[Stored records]
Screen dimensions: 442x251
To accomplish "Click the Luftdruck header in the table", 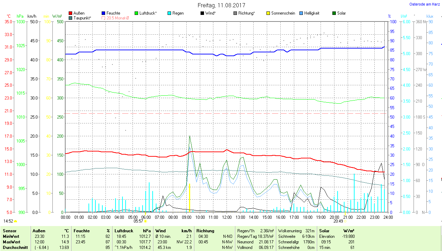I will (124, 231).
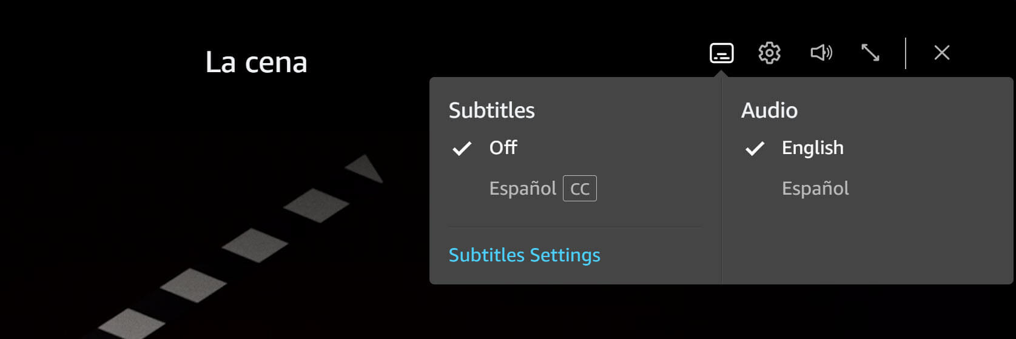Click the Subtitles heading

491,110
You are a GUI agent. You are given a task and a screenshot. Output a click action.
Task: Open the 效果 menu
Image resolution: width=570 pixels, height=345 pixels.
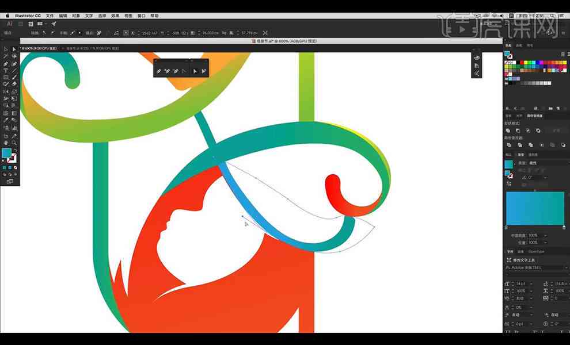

### About this exercise
Restate, exactly as they appear, the line with "You are a GUI" and all the lines after it up to the end of the data above; images do not belong in the copy.

### Exercise output
You are a GUI agent. You are given a task and a screenshot. Output a click action.
Task: Open the 效果 menu
Image resolution: width=570 pixels, height=345 pixels.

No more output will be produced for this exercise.